El lector habrá deducido ya ciertos rasgos del carácter y la situación de lady Carbury, a través de las cartas proporcionadas en el anterior capítulo, pero es menester añadir más datos. Afirma ser objeto de terribles calumnias, pero al mismo tiempo salta a la vista que no siempre se puede confiar en las declaraciones que hace sobre su persona. Dice también que el propósito de su labor literaria es atender las necesidades de su progenie, y que es el noble objetivo que la impulsa a seguir una carrera en el campo de la Literatura. Pese a lo detestablemente falsas que resultan las cartas a los editores, al sistema absoluta y abominablemente rastrero que emplea para alcanzar el éxito de su obra, tan lejos del honor y la honestidad como la han llevado su servilismo y disposición a arrastrarse para tal fin, hay que reconocer que sus afirmaciones son esencialmente verdaderas. La habían maltratado. La habían calumniado. Era leal para con sus hijos, a los que adoraba, y estaba dispuesta a arrancarse las uñas trabajando si con ello lograba protegerlos y darles una vida mejor.

Lady Carbury era la viuda de sir Patrick Carbury, que antaño había sido un famoso soldado en India, donde había destacado por su valor, y en el interín había ganado su título. En su madurez, se había casado con una mujer joven, y al descubrir demasiado tarde su error, alternativamente la había tratado mal y la había mimado excesivamente; ambos extremos, en abundancia. Entre los defectos de lady Carbury nunca se había manifestado, ni incipientemente, ni siquiera en espíritu, la tentación de ser infiel a su marido. Cuando era una muchacha encantadora, de dieciocho años y sin un centavo, había aceptado casarse con un hombre de cuarenta y cuatro que tenía a su disposición una pequeña fortuna. Al tomar esa decisión, había abandonado toda esperanza de conocer el amor que los poetas describen y que los jóvenes desean experimentar. Cuando se casó, sir Patrick tenía la cara arrebolada, era robusto, calvo, muy dado a la cólera, generoso con su dinero, de temperamento desconfiado, e inteligente. Sabía cómo gobernar a los hombres. Sabía leer y comprender un libro.
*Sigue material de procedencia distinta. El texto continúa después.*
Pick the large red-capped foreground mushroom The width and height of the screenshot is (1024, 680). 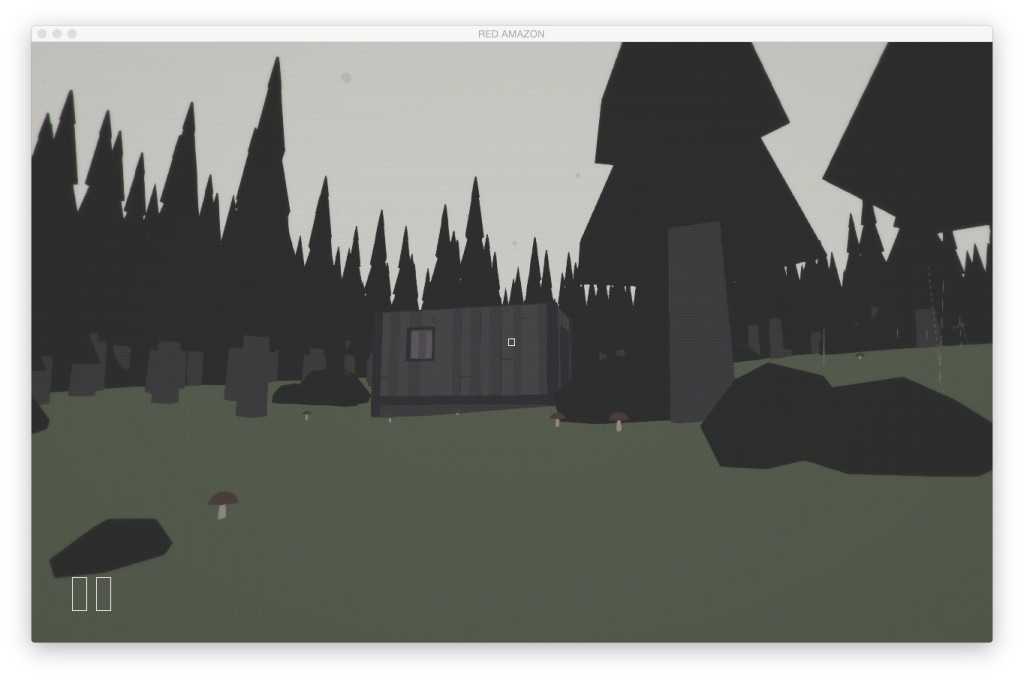[x=223, y=503]
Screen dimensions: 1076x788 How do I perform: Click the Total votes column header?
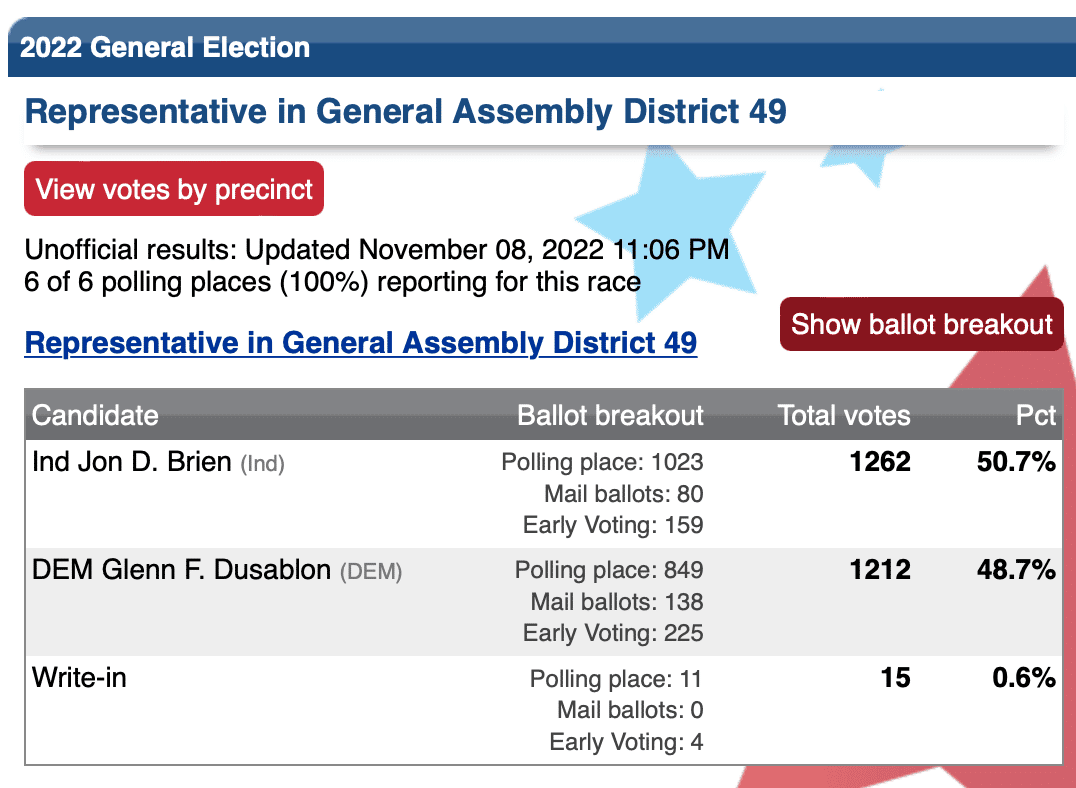point(843,415)
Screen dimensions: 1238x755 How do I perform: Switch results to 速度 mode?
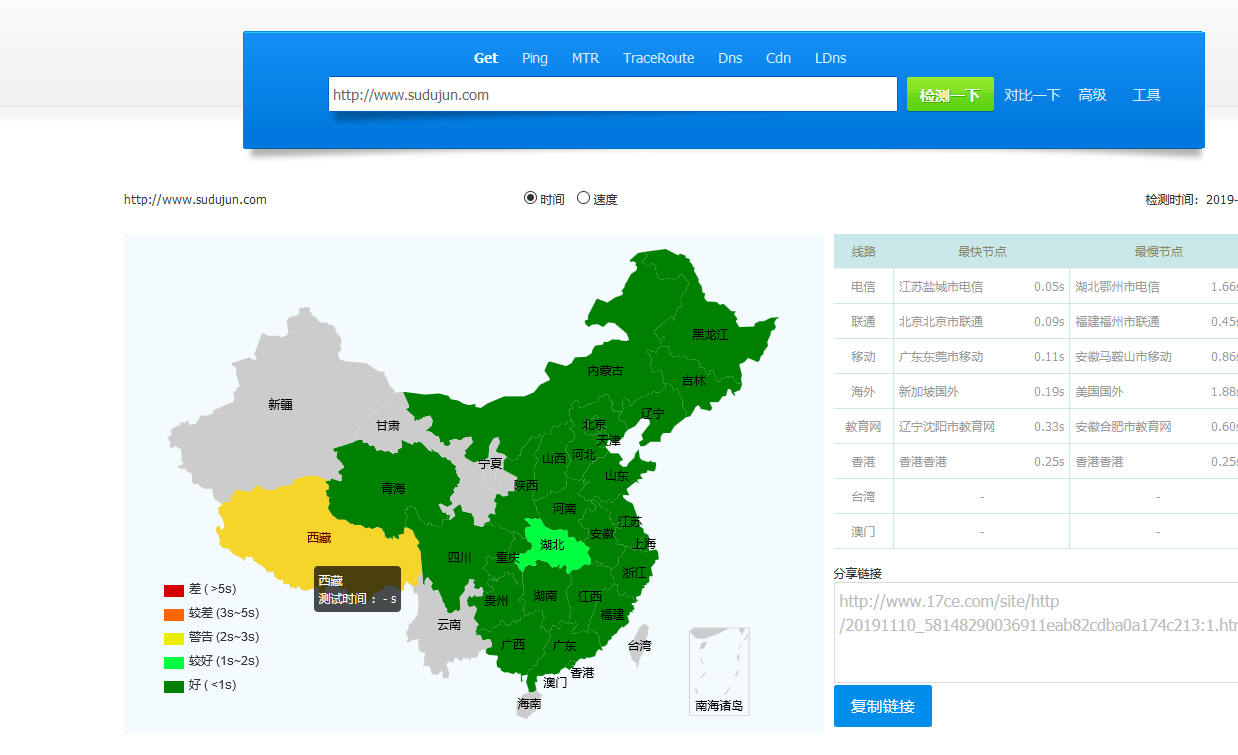coord(583,197)
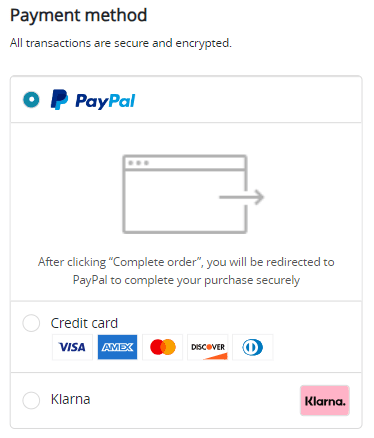
Task: Click the blue Amex card icon
Action: pos(117,347)
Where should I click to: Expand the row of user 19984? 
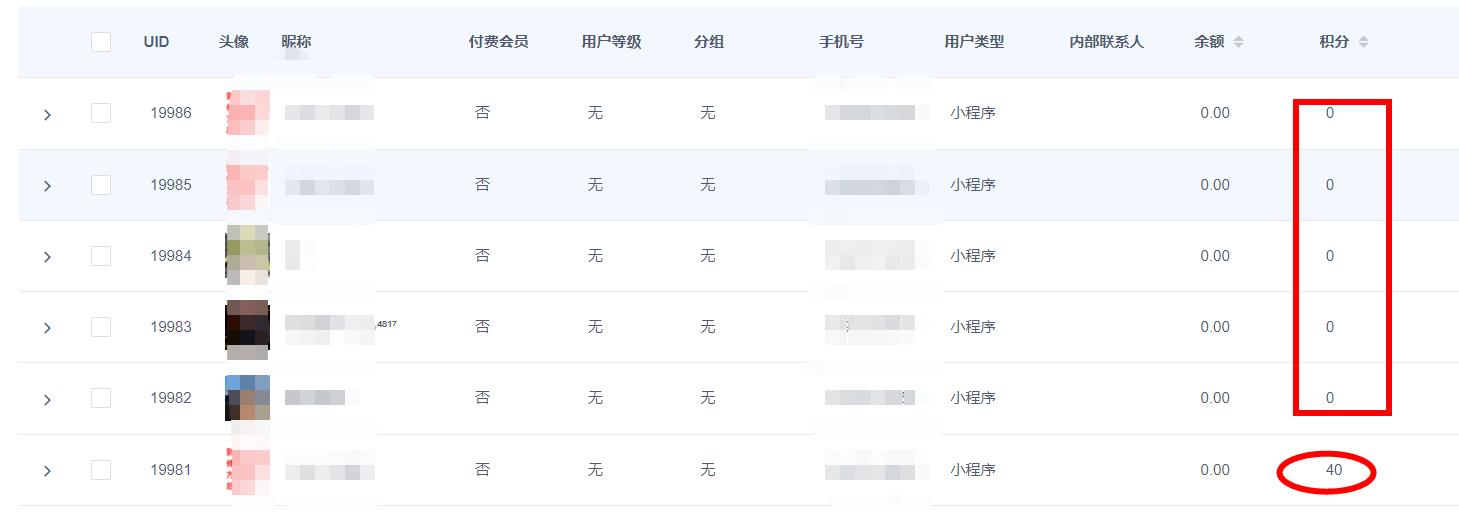point(47,257)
No era mezquino, y contaba con cualidades atractivas. Era un hombre al que se podía querer, pero no estaba hecho para el amor. La joven lady Carbury comprendió cuál era su posición, y decidió cumplir con su deber desde el primer día. Antes de caminar hacia el altar, ya había decidido que jamás se permitiría flirtear después de casarse, y así había sido. Durante quince años, las cosas habían ido razonablemente bien; es decir, que lady Carbury había soportado su vida con entereza y hasta cierta satisfacción. Cada tres o cuatro años viajaban a Inglaterra, y cada vez sir Patrick obtenía un cargo mejor. A lo largo de quince años, aunque había sido apasionado, imperioso y a menudo cruel, jamás había sido celoso. Habían sido padres de una niña y un niño, y los habían mimado en exceso; la madre, según sus propias palabras, trataba de educarlos en las mejores condiciones. Sin embargo, puesto que desde el principio de su vida la habían educado en el engaño, también en su vida de casada lo había puesto en práctica. Su madre había dejado a su padre, y lady Carbury había vivido una infancia nómada, de un protector a otro, a veces en peligro de desear importarle a alguien, hasta que la dificultad de su posición la había convertido en la persona que hoy era: dura, incrédula y poco fiable. Pero era lista, y se había hecho con modales y buena educación durante esa infancia; y también era atractiva.